9. When the mixture arrives at a boil, move it to your oven (careful, it’s heavy), and set your timer for four hours.
10. At the fourth hour, check in on your stock. (I like to plan this for right before bedtime.) Make sure that the liquid is not boiling. You should only see small bubbles rising to the surface periodically. If there is no motion whatsoever, you can raise the temperature to 225F. If there is too much motion, lower it to 215F. Either way, it is good practice to turn off your oven and then put it back on again because many modern-day ovens turn off automatically after 12 hours.
Skim off the fat by running a spoon just over the top of the stock.
11. Skim the surface one last time before setting your timer for another 12 hours, close the oven door, and enjoy a good night’s sleep while knowing your stock is slowly reducing in a safe place.
12. Once twelve hours have passed, gently remove the stock from the oven.

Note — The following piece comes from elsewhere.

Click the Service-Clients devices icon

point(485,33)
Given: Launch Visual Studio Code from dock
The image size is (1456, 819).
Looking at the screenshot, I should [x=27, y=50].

Ladle your stock through your straining method and into a bowl.
13. Have a fine mesh sieve, cheesecloth or chinois handy for straining, as well as various-sized plastic containers to store your stock. (You can use glass, but then you won’t be able to freeze it - water expands when it freezes.)
14. Skim the surface again, being careful not to stir up the stock or disturb the items that have sunk to the bottom. Try to remove all fat from the surface of the stock.
When ladling the stock, do not to disturb the items at the bottom of the pot.
15. Ladle your stock through your straining method and into a bowl. (For quick cooling, you can use an ice bath.) Again, remember not to disturb the items at the bottom of the pot. As you get closer to them with the ladle, use care to remove as much liquid as possible without stirring anything up from the bottom.
Ladle the stock into cup, quart, pint or gallon-size containers.
16. Now taste for seasoning, but do remember that when cooking with stock, you will be reducing this liquid further, so be careful not to overseason.
17. Split up your completed stock in cup, quart, pint or gallon-size containers, depending on how much you believe you’ll use at a time.
The finished broth can be stored for up to two weeks in the refrigerator or many months in the freezer.
18. Once cool, you can store these in your refrigerator for up to two weeks, or in your freezer for many months.